Son tantas las palabras de violencia, de condena, palabras que asolan nuestra vida, dejándola en una pura tiritona, que esta llamada del profeta de parte del Señor Dios llega a lo profundo del alma. El oficio de la consolación. ¿Por qué el consuelo? ¿Como un engaño que nos someta y nos deje para siempre fuera de toda convicción realista? No, no, no, porque el Señor llega a nosotros con poder y por eso debemos cantar un cántico nuevo, un canto de consolación. Mirad, ya llega. Mirad, que su gloria se acerca a nosotros para salvarnos. Preparemos los caminos para su llegada. Ya llega con la justicia en una mano y con la fidelidad en la otra. No para condenarnos, sino para perdonarnos y salvarnos. Porque nuestro Padre del cielo no quiere que se pierda ni una sola de las ovejas de su Hijo, y dispone que queden a buen recaudo las noventa y nueve para que vaya a por la oveja perdida. Cuando le veamos llegar, pues, sabremos que su venida es de consolación, no de castigo. Mirad, que ya llega, viene a salvarnos. Viene a llevarnos sobre los hombros a su aprisco. Mira también él la lejanía de los caminos para ver cuándo nos acercamos, buscándole, para ofrecernos su perdón. No quiere condena, sino salvación. ¿Cómo, pues? No estoy seguro de haber hecho nada que merezca ese cariño por su parte, ese cargarme en sus hombros. A lo más, una nostalgia de lo que pudiera ser caso de estar en sus brazos, pero me he ido tan lejos, lo he abandonado de modo tan inexorable que me creí sin remedio. Pero no, no, no, ved que ya viene, que ya está ahí. Solo necesito quien me consuele y me haga ver que esa melancolía por lo perdido, que me ha hecho pensar cómo todo mi camino sería de condena, se convierte en certeza de su venida. Mirad, que ya viene. Mirad, que el mensaje de su profeta es de consuelo, porque viene con la justicia de su inmensa misericordia, con la gloria de su gracia. Mira bien, que el Señor no es justiciero y castiga tus faltas en ti y en tus descendientes hasta la tercera o cuarta generación. Lo suyo es el perdón y la ternura.

Consolad, consolad a mi pueblo. No más palabras de condena. Ni siquiera contra quienes nos atosigan con su menosprecio.

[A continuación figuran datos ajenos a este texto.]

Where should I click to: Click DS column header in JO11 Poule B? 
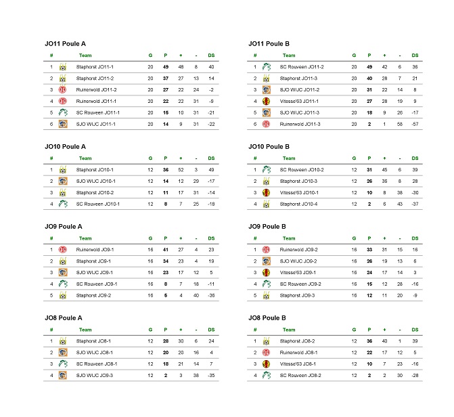tap(415, 56)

Porque cuando el Señor se allega a nosotros, como está aconteciendo ahora, sus palabras y sus gestos llegan hasta el hondón de nuestro corazón, de modo que ya solo vemos y sentimos su gracia, su querencia, su misericordia, su consuelo. Malheridos, quizá, enzarzados en hechos de condenación, sumergidos en el mero desprecio, él nos busca, nos encuentra y nos recoge, llevándonos en sus hombros al lugar de nuestro descanso, el aprisco de sus ovejas, quizá también ellas malheridas y condenadas, pero ahora arrecogidas en su redil. Perdidos, quizá, en las inmensas vicisitudes del mundo buscamos un camino de vuelta y las palabras avergonzadas del encuentro, cuando vemos que el Padre se adelanta corriendo por el camino para echarse en nuestros brazos.

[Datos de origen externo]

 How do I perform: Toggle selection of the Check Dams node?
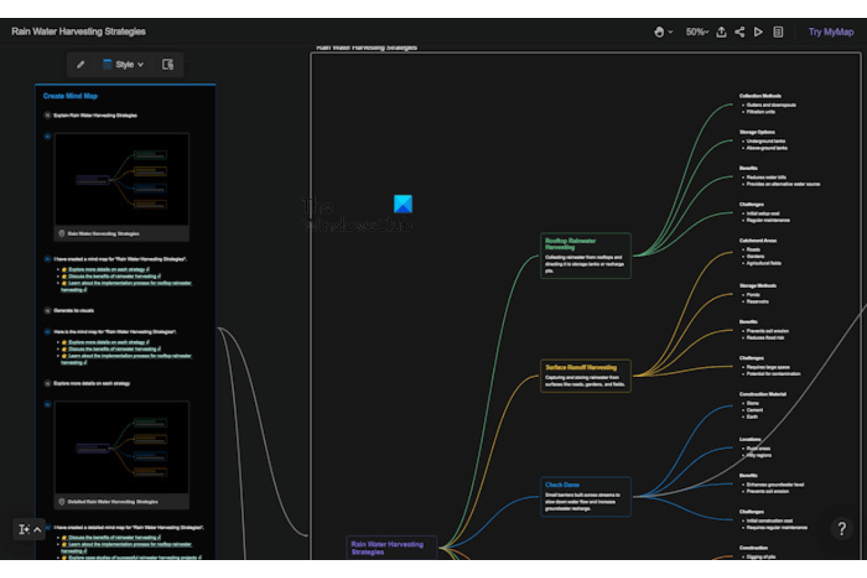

Consolad, consolad a mi pueblo, vosotros que sois mis profetas, mis seguidores, mis amigos. Son tantos los que necesitan de ese consuelo. En su enfermedad. En su silencio. En su lejanía. En su abandono. En su pobreza. En su soberbia malquistada. Y hoy el Señor, por medio del profeta Isaías, nos enseña cuál es el camino que debemos tomar con ellos: camino de consuelo y de ternura.